Until now, most scholars have regarded bugaršćice as epic poems, con-
sidering them “a matter of fact” and historically credible. In short, they have
concentrated on the content, while other qualities interested them less. This is
evident even from some of the recordings, since some collectors left out the refrain,
for example, or other “superfluous” elements. Even some who introduced the
bugaršćica in the nineteenth and twentieth centuries omitted the refrain. Bogišić
published Majka Margarita without the recurring verses, thus abbreviating it by
almost half, with the explanation that the missing passages contained nothing new
that had not already been stated in preceding verses. In the bugaršćice historical
characters and, more rarely, historical themes are indeed present, but they are
not used to express historical truth or for development of an epic plot. What was
stressed, then, was content, narration, but in the bugaršćica these are only present
for the sake of the motif. The bugaršćica plot never has the breadth or objectivity
of the epic, to say nothing of digressions, retardation, episodes, and other related
formal devices of the epic. This kind of poetry does not develop a plot in order to
narrate events, to glorify the past or, possibly, personages from an epic age. On the
contrary, if the heroes of epic poems do appear in the bugaršćica, then they are
melancholy figures.
In a number of cases, the bugaršćice make use of a plot, but only in order
to facilitate a more subtle psychological representation of the chosen motifs, and
to represent all the more strikingly the human emotions that lie behind it, either of
a positive or, more frequently, of a negative kind. In the bugaršćica about Marko
Kraljević and his brother Andrijaš in Hektorović’s work, for example, the two
brothers are bound by love for each other and by a joint love for their aged mother.

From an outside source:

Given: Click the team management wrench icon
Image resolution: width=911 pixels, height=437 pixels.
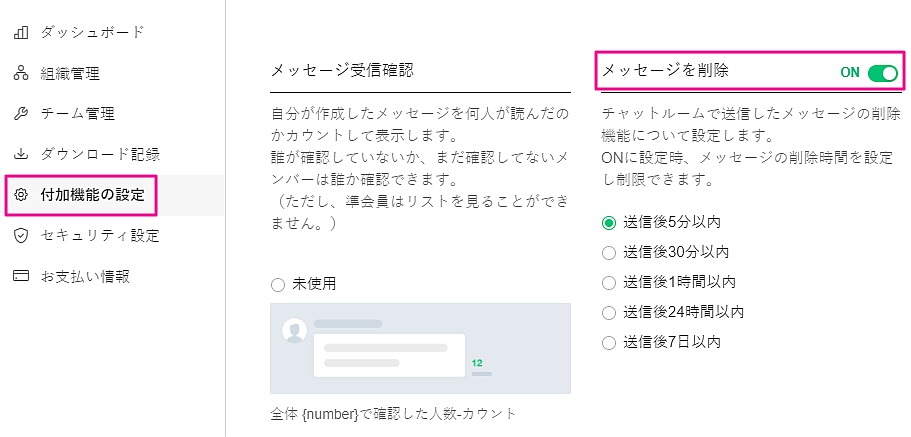Looking at the screenshot, I should pos(20,114).
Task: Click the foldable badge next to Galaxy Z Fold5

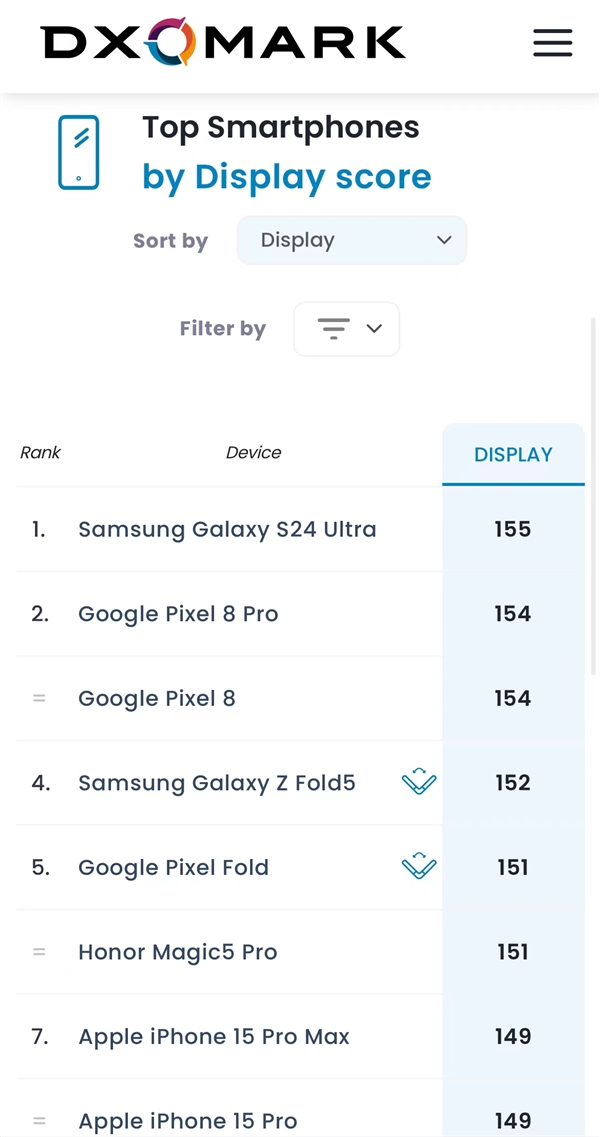Action: coord(419,782)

The brothers always share their booty in fraternal fashion until they capture three
fine horses,
210 JOSIP KEKEZ
which, naturally, cannot be divided equally. Greed makes its appearance as a motif,
and Marko is so carried away by it that Andrijaš suffers a mortal wound. Remorse
ensues and is followed by a renewed declaration of fraternal affection and love
for their mother, but there is no return to the former happy state. In another case
it is human vanity that destroys the happy community, as, for example, in the
bugaršćica of the Jakšić brothers, in which an attractive maiden loved by both
brothers decides in favor of one of them. The other, seized by vanity, is driven to
a tragically impulsive act and kills his brother. When he sees what he has done,
he kills himself. In the poem Kako Jele Arbanaška umori Turčina Mostaranina
[How Jele the Albanian Slew the Turk from Mostar] (Kekez 1978:124-26), Vojin
the Albanian and the Turk from Mostar are sworn brothers and friends. As they
drink wine together and pass the time in conversation, the Turk asks where Vojin
got the fine, delicate shirt he is wearing. When he replies that he “has his dear Jele,
his wife” who sewed it for him, the Turk blurts out wildly in typical bugaršćica
fashion that he desires the fair Jele. Vojin retorts in kind, expressing his desire for “a
fine Turkish lady from Mostar.” The Turk instantly orders the other Turks present
to hang Vojin. He then instructs them to entice Vojin’s Jele into his tent. But Jele is
in fact the typical proud, loyal wife, intelligent and independent, who embodies all
the virtues of the honorable spouse of the folk tradition, and she cunningly slays
the lecherous Turk. What is typical here of the bugaršćica is the negative human
content—the motif of lechery and the vulnerability of the psyche—that motivates
the balladic organization of the text and brings it to a tragic conclusion. In one of
the most moving examples, Majka Margarita, family unity has been undermined
by a brother and a son who have gone off into the world never to return again.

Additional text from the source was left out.